▶ [What you have to do]: Starting at the line that contains "Click passenger name Алексеев И.В." and running through the final line, write the lines below as a JSON list of strings, one string per line, skipping blank lines. Leave the pictures out.

▶ [Data to process]:
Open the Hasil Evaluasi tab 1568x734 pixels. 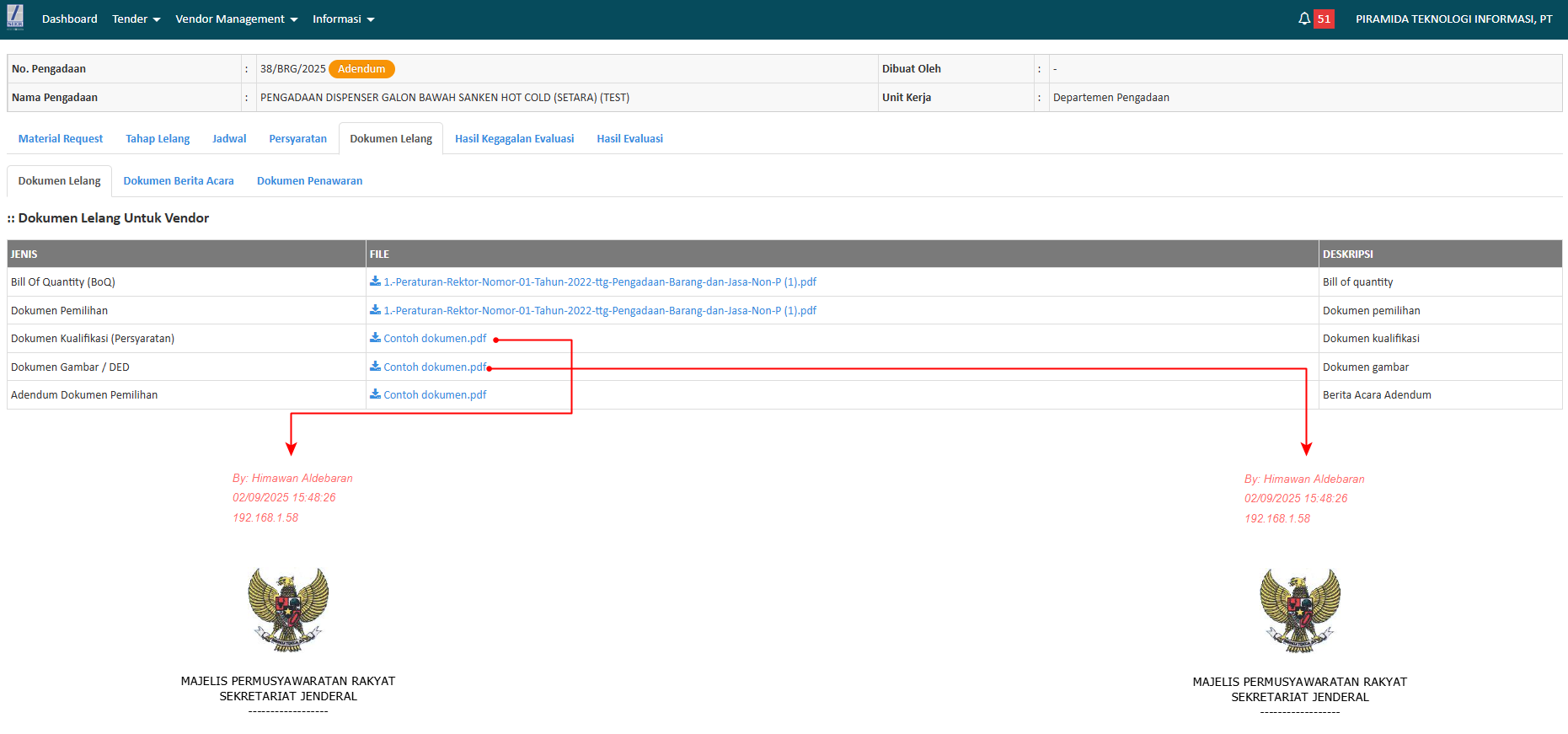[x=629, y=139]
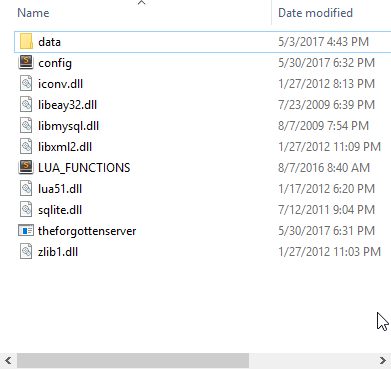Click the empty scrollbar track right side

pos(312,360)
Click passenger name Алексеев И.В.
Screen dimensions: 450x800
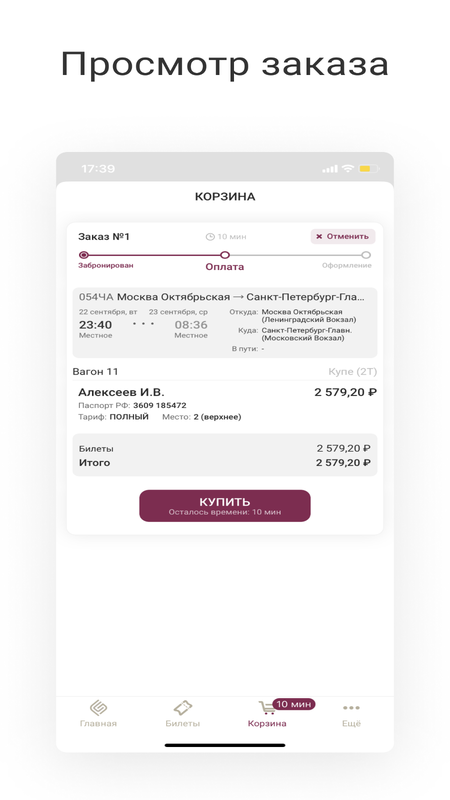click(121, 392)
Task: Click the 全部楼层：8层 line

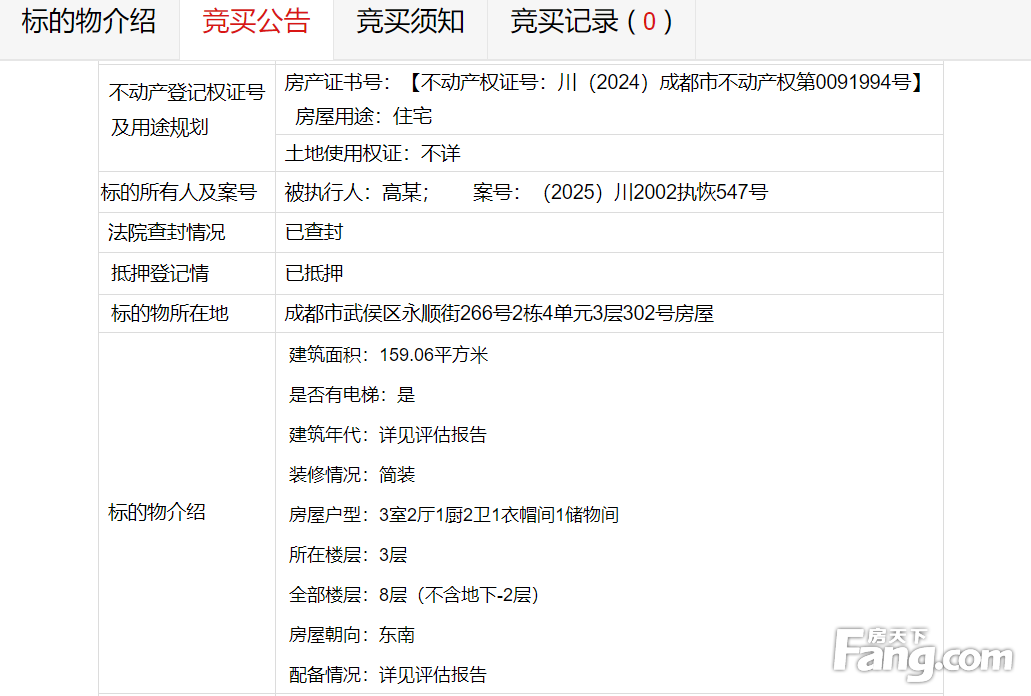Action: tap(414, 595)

▶ [Output of the task]:
[
  "Click passenger name Алексеев И.В.",
  "Screen dimensions: 450x800",
  "click(121, 392)",
  "Task: Click the 全部楼层：8层 line",
  "Action: tap(414, 595)"
]